Receberam, contudo, grande luz. Foi-lhes assegurado que todo o Céu sabia do pecado da nação judaica em rejeitar a Cristo. Foi-lhes proporcionado mais claro conhecimento da obra do Redentor. Viram com os próprios olhos e com os próprios ouvidos ouviram coisas que estavam além da compreensão do homem. Eram “testemunhas oculares da Sua majestade” (2 Pedro 1:16) e reconheciam que Jesus era de fato o Messias, de quem haviam testificado patriarcas e profetas, e que como tal O aceitava o Universo celeste.

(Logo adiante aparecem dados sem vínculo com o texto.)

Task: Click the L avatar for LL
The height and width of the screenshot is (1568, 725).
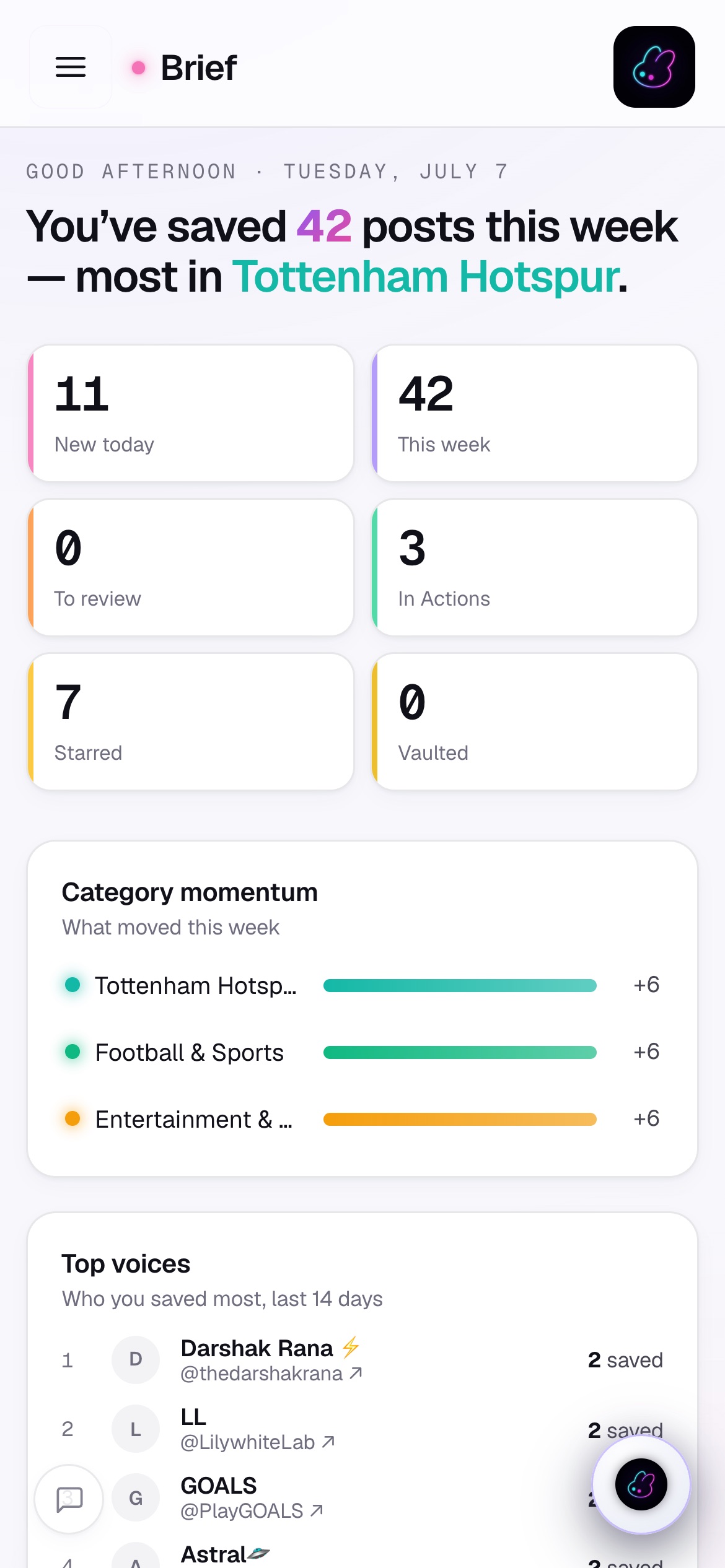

Estando ainda a contemplar a cena sobre o monte, “eis que uma nuvem luminosa os cobriu. E da nuvem saiu uma voz que dizia: Este é o Meu amado Filho, em quem Me comprazo; escutai-O”. Mateus 17:5. Ao contemplarem a nuvem gloriosa, mais resplandecente do que aquela que ia adiante das tribos de Israel no deserto; ao ouvirem a voz de Deus falando em terrível majestade, fazendo tremer a montanha, os discípulos caíram por terra. Ali permaneceram prostrados, o rosto oculto, até que Jesus Se aproximou e os tocou, dissipando os temores com Sua conhecida voz: “Levantai-vos, e não tenhais medo”. Mateus 17:7. Aventurando-se a erguer os olhos, viram que a glória celestial se dissipara, e as figuras de Moisés e Elias haviam desaparecido. Estavam no monte, a sós com Jesus.

Ellen G. White, O Desejado de Todas as Nações, capítulo 47.